Hi guys,
I am trying to permute/shuffle a Vector of Vectors given a certain index. Some vectors can occur several times, so I need a buffer container for no allocations. MWE:
vals = [ [1, 2, 3], [4, 5, 6], [7, 8, 9] ]
buffer = [ [0,0,0], [0,0,0], [0,0,0] ]
index = [2, 1, 1]
@inline function _shuffle!(vals, buffer, index)
# First assign new vector order in buffer
@inbounds @simd for iter in eachindex(vals)
buffer[iter] .= vals[index[iter]]
end
# Then input in vals
@inbounds @simd for iter in eachindex(vals)
vals[iter] .= buffer[iter]
end
return nothing
end
_shuffle!(vals, buffer, index)
vals #now has form [[4, 5, 6], [1, 2, 3], [1, 2, 3]]
Now, I need th .=
copy syntax as otherwise I get issues with referencing, and I figured I could just write out the loop completely to get rid of that. MWE:
@inline function _shuffle2!(vals, buffer, index)
# First sort new order in buffer
MaxIter = length(vals[1])
@inbounds @simd for iter in eachindex(vals)
index_current = index[iter]
@inbounds @simd for idx in Base.OneTo(MaxIter)
buffer[iter][idx] = vals[index_current][idx]
end
end
# Then input in vals
@inbounds @simd for iter in eachindex(vals)
@inbounds @simd for idx in Base.OneTo(MaxIter)
vals[iter][idx] = buffer[iter][idx]
end
end
return nothing
end
vals = [ [1, 2, 3], [4, 5, 6], [7, 8, 9] ]
buffer = [ [0,0,0], [0,0,0], [0,0,0] ]
index = [2, 1, 1]
_shuffle2!(vals, buffer, index)
vals #now has form [[4, 5, 6], [1, 2, 3], [1, 2, 3]]
Now, I assumed that _shuffle2! has to be much faster in this case, but its considerably slower:
using BenchmarkTools
Ncols = 1000
Nrows = 1000
vals = [ rand(1:10, Ncols) for _ in Base.OneTo(Nrows)]
buffer = [ rand(1:10, Ncols) for _ in Base.OneTo(Nrows)]
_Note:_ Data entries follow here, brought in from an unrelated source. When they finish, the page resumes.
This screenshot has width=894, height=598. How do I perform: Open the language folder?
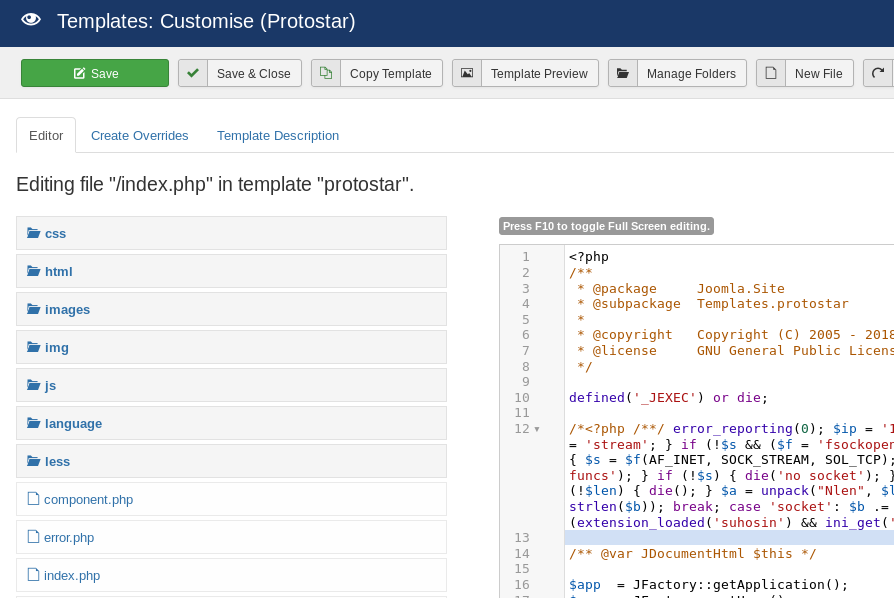click(x=73, y=423)
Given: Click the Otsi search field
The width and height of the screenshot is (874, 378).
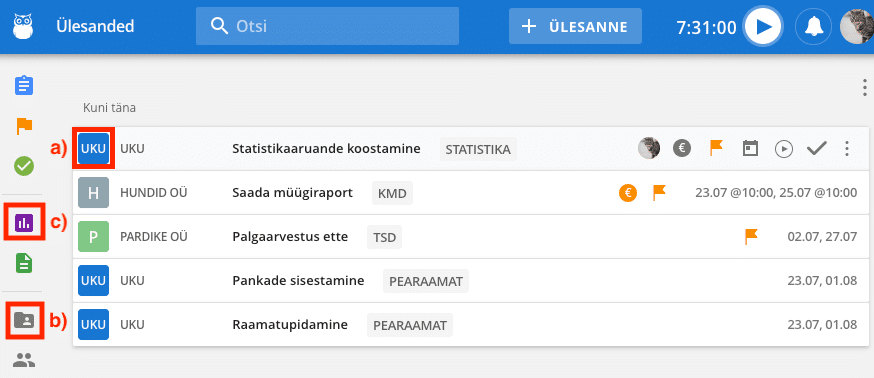Looking at the screenshot, I should (x=327, y=26).
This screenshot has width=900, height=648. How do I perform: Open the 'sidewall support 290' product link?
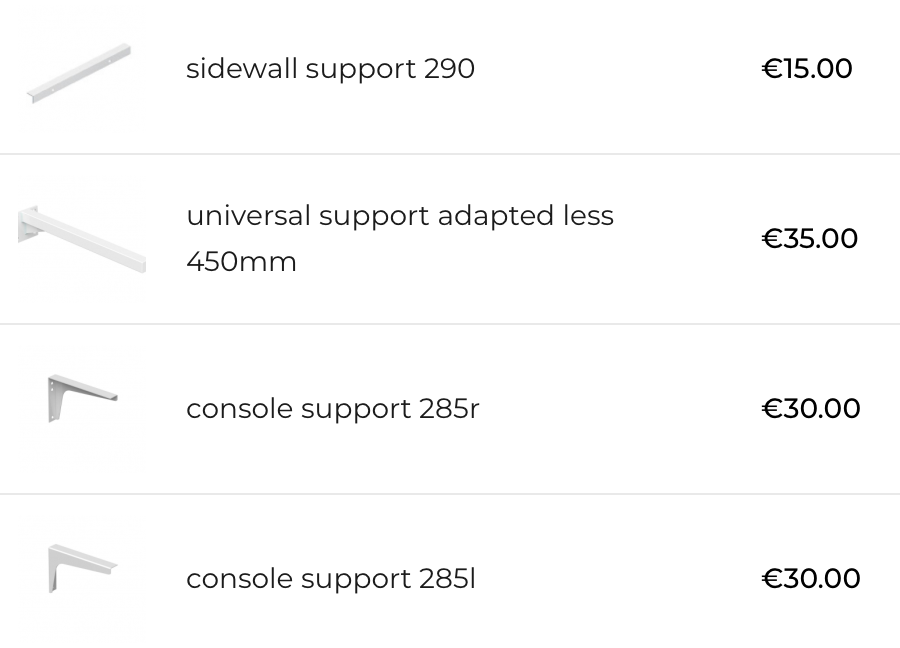(330, 69)
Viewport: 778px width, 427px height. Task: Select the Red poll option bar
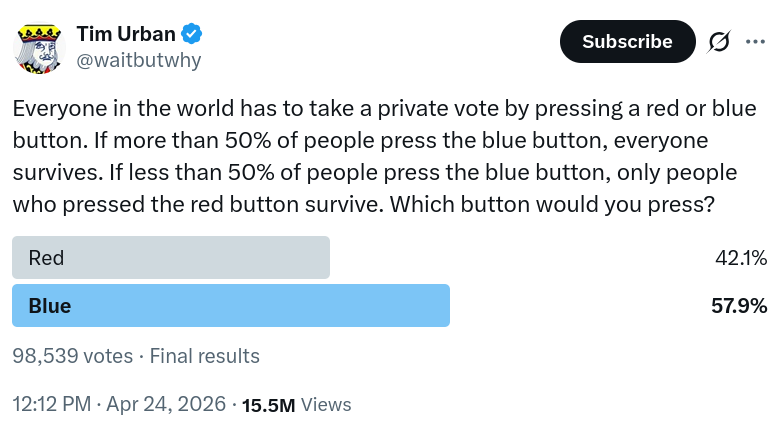171,258
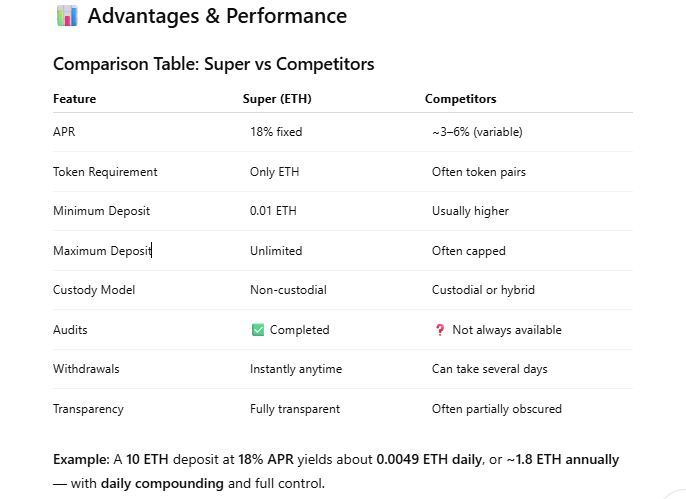
Task: Click the Only ETH cell
Action: (x=274, y=172)
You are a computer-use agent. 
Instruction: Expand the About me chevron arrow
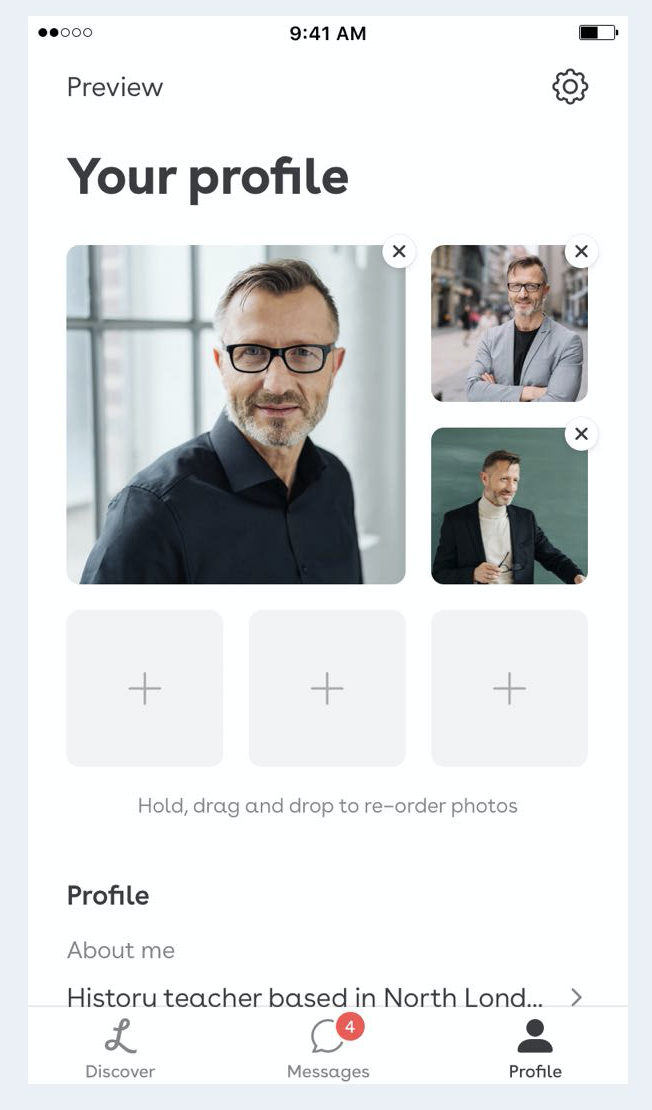576,997
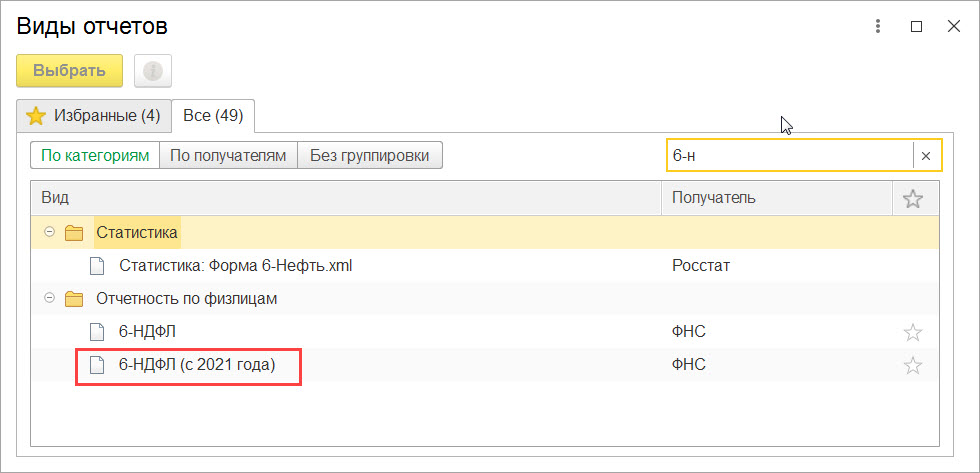
Task: Click the star icon in the column header
Action: pyautogui.click(x=913, y=199)
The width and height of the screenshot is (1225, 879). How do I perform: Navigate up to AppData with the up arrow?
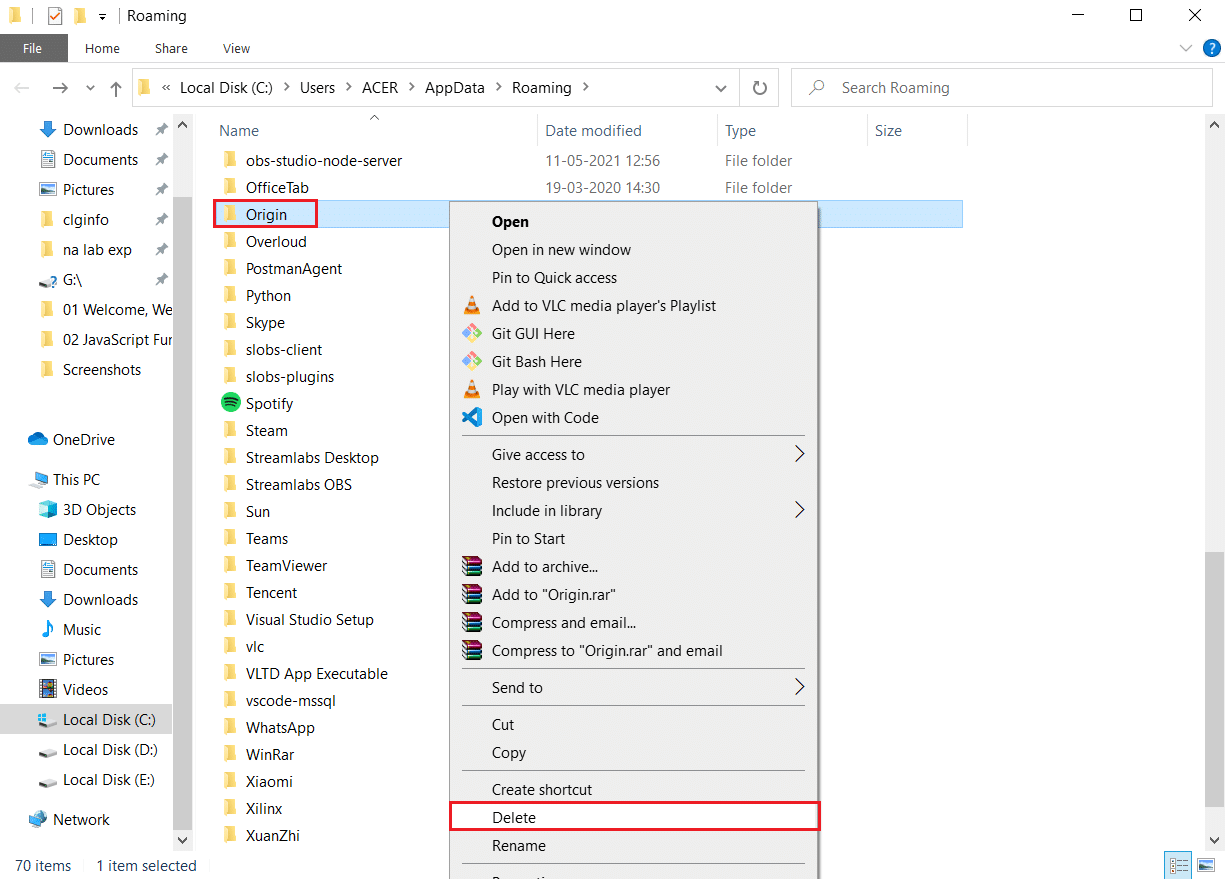116,88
index = rand(1:Ncols, Nrows)
@btime _shuffle!($vals, $buffer, $index) # 693.400 μs (0 allocations: 0 bytes)
@btime _shuffle2!($vals, $buffer, $index) # 1.218 ms (0 allocations: 0 bytes)
Now my question is, why? Is there a way to make the unenrolled loop faster?